10歳の女の子にアンガーコントロールをしろなんて無理だし(大人でも難しいのに)。
しかし、秩序ある社会(システム)にどっては迷惑な存在であるのは間違いない。すぐ暴力を振るうのであれば尚更。

ソーシャルワーカーの人達や医師はみんな善意の人ばかりだし、みんな何とかベニーを社会に適応させようと努力する(言い方は悪いが調教しようとする)。
それは今後秩序ある社会の中で生きていくのなら、本人の為でもあるし社会のためでもある。

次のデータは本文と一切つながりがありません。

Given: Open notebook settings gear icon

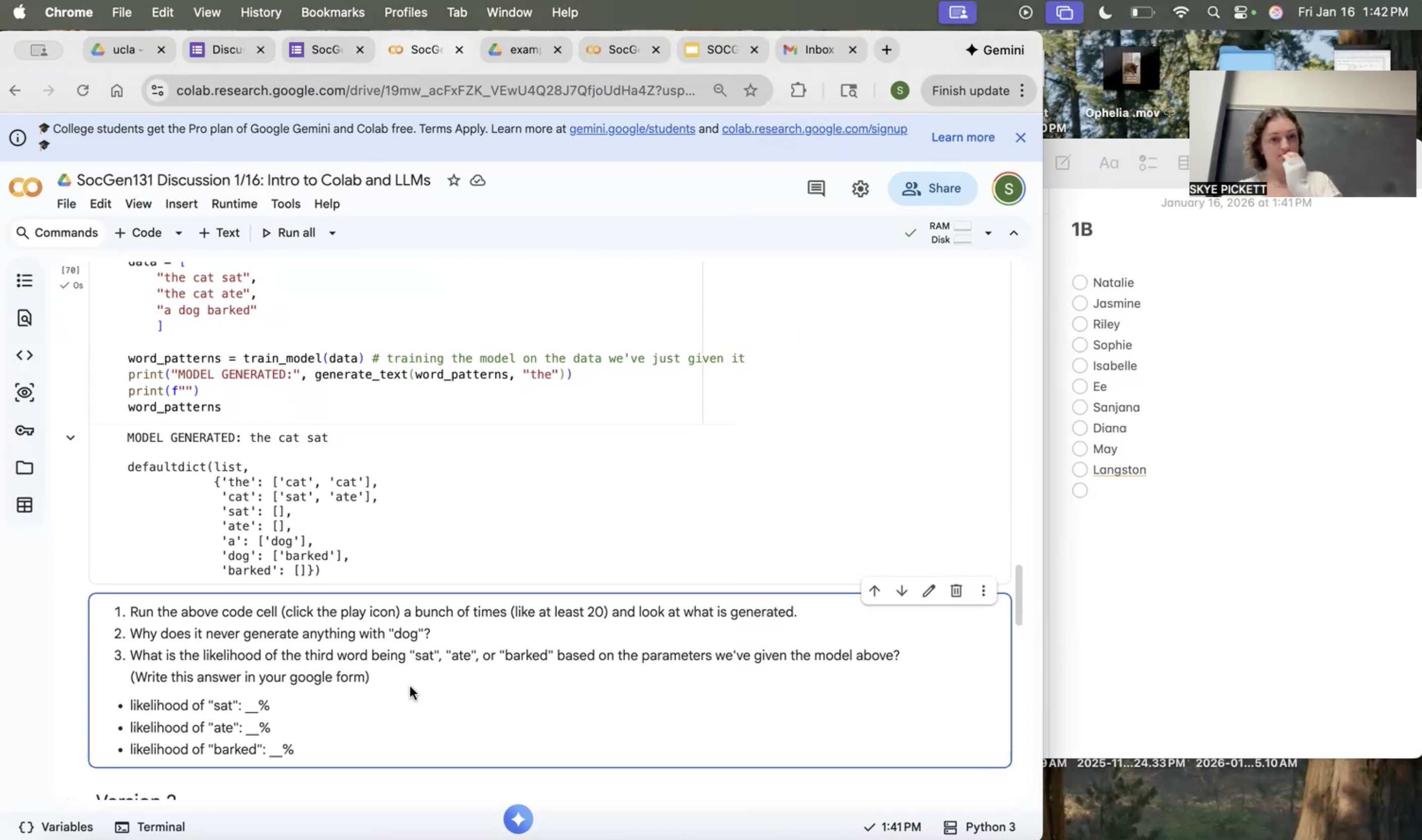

でも、調教出来ない動物がいるように、長期出来ない人間がいるかもしれない。
では、そういう人間にはどう対応したら良いのか?
システムにおけるバグのように除去する?
閉鎖病棟や精神病院に閉じ込める?隔離する?(昔なら座敷牢?)
本作も最後は欧州から隔離し南米という遠隔地に閉じ込める方法を選ばざるを得なくなる。
でも、その前にベニーは逃げ出す。走って走って飛び上がる、とベニーを閉じ込めようとする世界にヒビが入る(クラッシュする)…

⑥勿論、現実社会ではこんなことは起こらない。少女は拘束されてでも連れていかれるだろう。

人間は社会的生き物だとよく言われる。
私たちも社会の中で居場所を貰い、社会も私たちにその中で生きていく為の無言のルールを強いてくる。

たった一人で社会(誰か)のお世話にならずに生きていく能力も自信も勇気もないから、私たちは自ずと社会から弾き出されないように、弾き出されないまでも鼻つまみものにならないように、有る時は自分を殺し、自分を抑え、迎合し、生きている。
ベニーのように自分の思うまま、感じるままに振る舞い怒りわめき散らせたら、と思っても勿論、その後の事を考えると恐くて出来ない。
逆に、そういう人たちを見ると社会の秩序を乱すものとして眉をひそめ、酷い場合には排除しても仕方ないと思う。

飼い慣らされて生きていくか、飼い慣らされずに生きていくか…
まあ、そんなに深刻に考えることもないが、
答えは簡単には出ない。と言うか、答えは無いのだろう。

ただ、人間が社会的生き物であるのであれば、その社会に適応・適合するのが難しい或いはできない人間も引っ括めて私たちの生きる「社会」と見なすべきであろう。

この映画はその課題を我々に突き付けてくる。